Dat neemt niet weg dat onze arbeidsmarkt meer bescherming biedt aan insiders, dan toegang aan outsiders. Het blijft een merkwaardig verschijnsel dat wij in onze arbeidsmarkt vooralsnog meer investeren in iemands afscheid van de arbeidsmarkt, dan in iemands behoud voor de arbeidsmarkt. In dat verband viel het mij op dat de CPB-studie ook de regels van het ontslagrecht noemt als potentieel obstakel op de arbeidsmarkt voor ouderen. Toen wij een tijdje geleden over dit onderwerp discussieerden, was het CPB aanzienlijk minder enthousiast in het endosseren van deze zienswijze. Gelukkig dat er ook daar sprake is van voortschrijdend inzicht. Onmiskenbaar is echter dat rechten die groeien met de jaren en met de diensttijd uiteindelijk altijd een belemmering zullen gaan vormen voor de noodzakelijke mobiliteit op de arbeidsmarkt. Afschaffen van de bescherming die deze rechten bieden, legt de lasten van onzekerheden echter eenzijdig bij de zwakste partij. Daarom zullen we wellicht moeten overwegen of we die bescherming niet op gemeenschappelijk of collectief niveau moeten tillen, om zo mobiliteit, toegankelijkheid en bescherming aan elkaar te paren.

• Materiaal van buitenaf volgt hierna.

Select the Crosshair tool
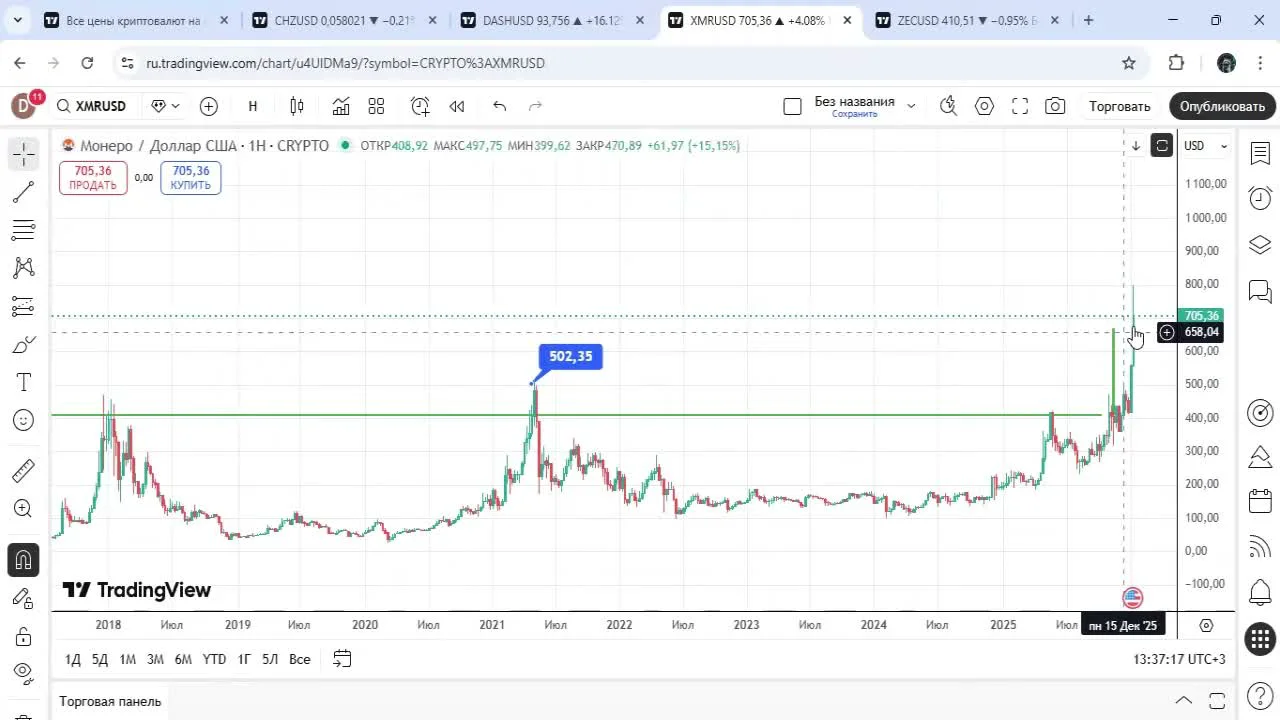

Bij dat alles blijft echter dat werken en leven niet hetzelfde zijn; het zijn keerzijden van het bestaan. Veel ouderen willen best doorwerken, maar niet volgens het staccato ritme dat zij in hun jeugd gewend waren . Men is vaak gaarne bereid om een stapje terug te doen; om zich meer op begeleiding dan leiding te richten; om in te vallen waar nodig, en niet koste wat kost op te vallen waar mogelijk. Ook dat is een aspect dat aandacht behoeft, willen we komen tot een cultuur van langer doorwerken. Ik hoop later dit jaar een notitie in te dienen met voorstellen om de spanning tussen zorg, werk en huis meer via de flexibiliteit van de arbeidstijd op te lossen dan door de cumulatie van verlofregelingen. Vanuit dezelfde motieven heeft het kabinet een wetsvoorstel ingediend dat mensen meer vrijheid moet bieden om zelf te kiezen vanaf welke leeftijd ze AOW willen ontvangen of zo nodig gedeeltelijk met pensioen te gaan.
Tot besluit
Dames en heren,
U begrijpt dat ik als nestor van het kabinet, een bijzondere belangstelling en betrokkenheid heb bij de discussie over de pensioengerechtigde leeftijd en een andere kijk op arbeid en ouderen. Arbeid is méér dan uitsluitend een must om ons dagelijks brood te verdienen en onze huur of hypotheek te betalen; arbeid is een mag om ons te ontwikkelen, om sociale contacten te houden, om mee te doen in de samenleving. Werken is een eigen dimensie van leven. Het is sociaal, economisch en ethisch onaanvaardbaar om mensen af te schrijven voor de arbeidsmarkt om dat ze de vijftig of zestig zijn gepasseerd. Ouderen kunnen van grote waarde zijn op de arbeidsmarkt. Ze hebben ervaring, expertise en een enthousiasme dat niet van leeftijd afhankelijk is. Ze bieden stabiliteit in een arbeidsorganisatie en uiteindelijk ook een gezonde dosis nuchterheid, omdat ze het vaak allemaal al een keer gezien hebben.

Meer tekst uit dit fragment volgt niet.